Re: [Open-graphics] OGA2 specification and ALU

Nicolas Boulay Thu, 07 Jun 2012 00:49:24 -0700

2012/6/7 André Pouliot <[email protected]>:
> Hi,
> I'll answer each email independently for simplicity sake.
>
>
> On 2012-06-06 04:07, Nicolas Boulay wrote:
>>
>> Hello,
>>
>> Could you add diagonal of matrix of size 2 and 4 as data type. This a
>> complex and quaternion datatype.
>>
>> Maybe string could be added (utf-8) ? This is quite far from GPGPU but
>> string management are really a pain to manage in pure software.
>>
>> Nvidia have a bunch of vector format coded as 16 bits numbers for rgb
>> value using 5 5 5 bits for each texture. "S3TC" are something like
>> that packs few pixels in 64 bits. etc... This kind of data avoid a lot
>> of shift and bit manipulation, and still save data bandwith.
>>
>> You should also add a way to define array of all this data type (size
>> are defined at runtime), so you could introduce kind of "map"
>> instructions or behavior to execute an instruction to all the array.
>> This could help to have fast tiny inner loops. This looks like repeat
>> instruction of some DSP, but i think it's more comprehensive to link
>> the behavior to the data them-self.
>
> For the type we use some basic data type and we try to keep it simple. Each
> data type we need to support add complexity we don't want and that could be
> included in another data type.


In nvidia paper of few _years_ ago, they used a lot of kind of basic
data types, this save a lot of data manipulation.

>
> For the vector or matrix we don't support them. The choice was made because
> each alu is a scalar unit and can process vector/matrix as scalar component.
> The latency is greater but we are optimizing hardware resource utilization.
>

You don't like multicycle instructions ? This could help to reduce
code size, this help scheduling of instructions, you could even
anticipate some pipeline hazard.

> The big thing is that we have a "kernel" that control multiple ALU. Each alu
> have it's own thread. So essentially you are controlling for example N
> different thread of data from the same program.

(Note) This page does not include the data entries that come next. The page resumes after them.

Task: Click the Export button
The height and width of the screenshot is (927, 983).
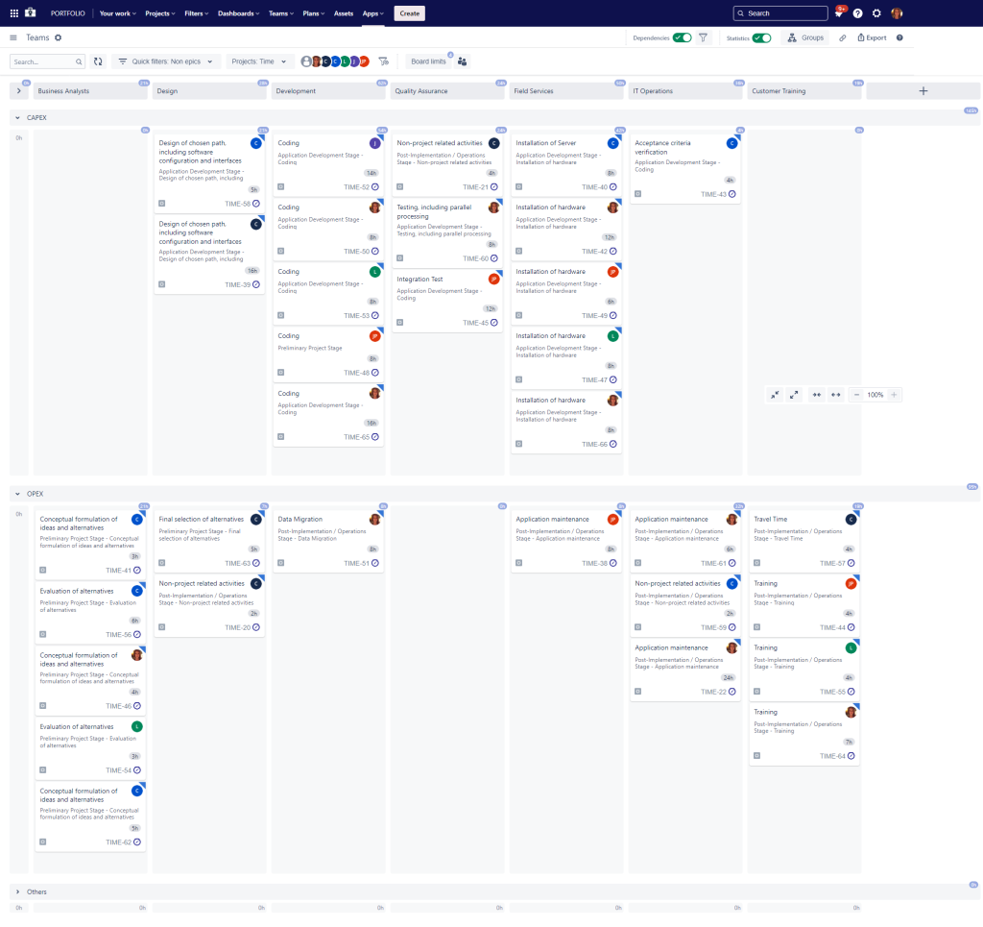Action: pyautogui.click(x=872, y=37)
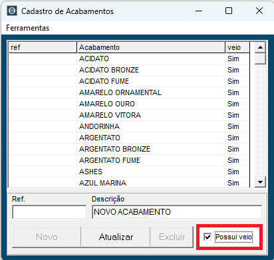Select the ARGENTATO FUME row

(x=129, y=160)
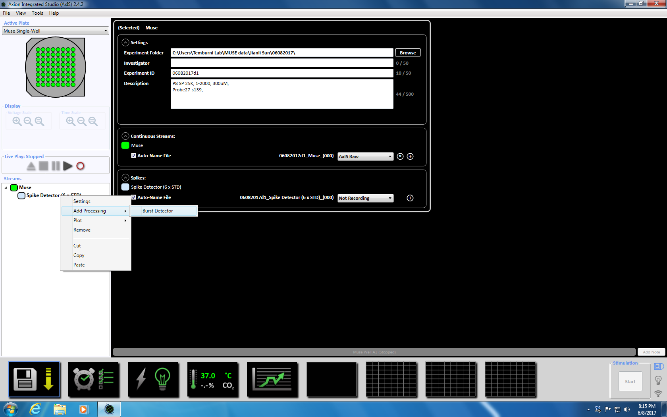Toggle the Spike Detector stream checkbox in the tree
667x417 pixels.
pos(21,195)

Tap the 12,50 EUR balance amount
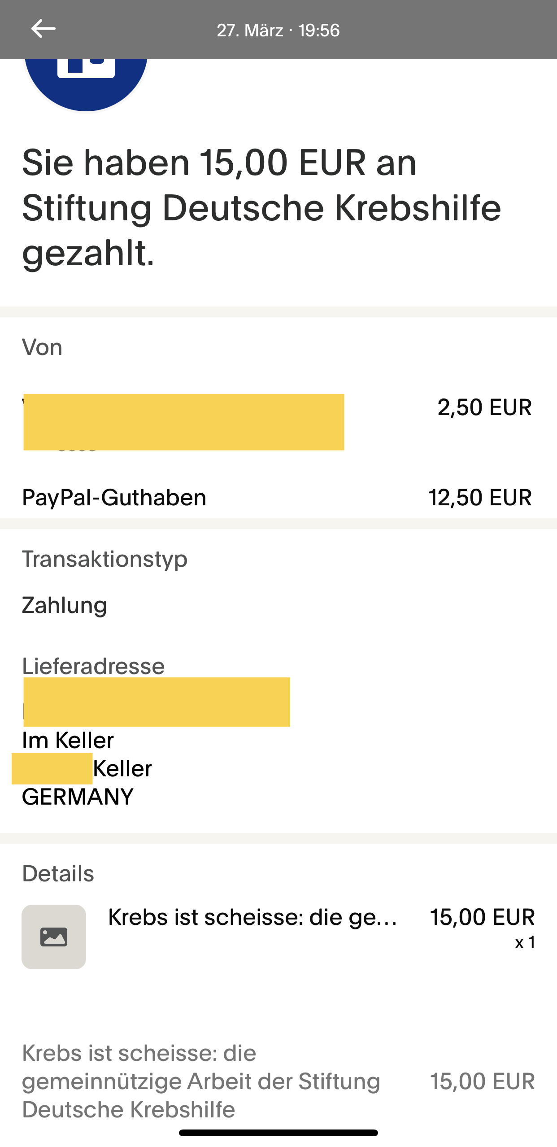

You means that the "kernel" is a kind of decoder, and the same
instruction go to each ALU. So how do you manage branch ?
A single decoder, even with a kind of split in task, for many alu is
the exact definition of SIMD ! SSE are only a simple way of doing it
(load/store of consecutive words in memory for example).

>
> In parallel to that each step of the pipeline is controlled by a different
> kernel. So for an alu you could have 8 different thread running different
> kernel and data set.  if you have 4 alu that mean you have 32 threads that
> are running concurrently controlled by 8 kernel.

How do you manage that the data of this 32 threads are in cache ? And
this is not enough to hide the 100 cycles minimum to wait the DRAM.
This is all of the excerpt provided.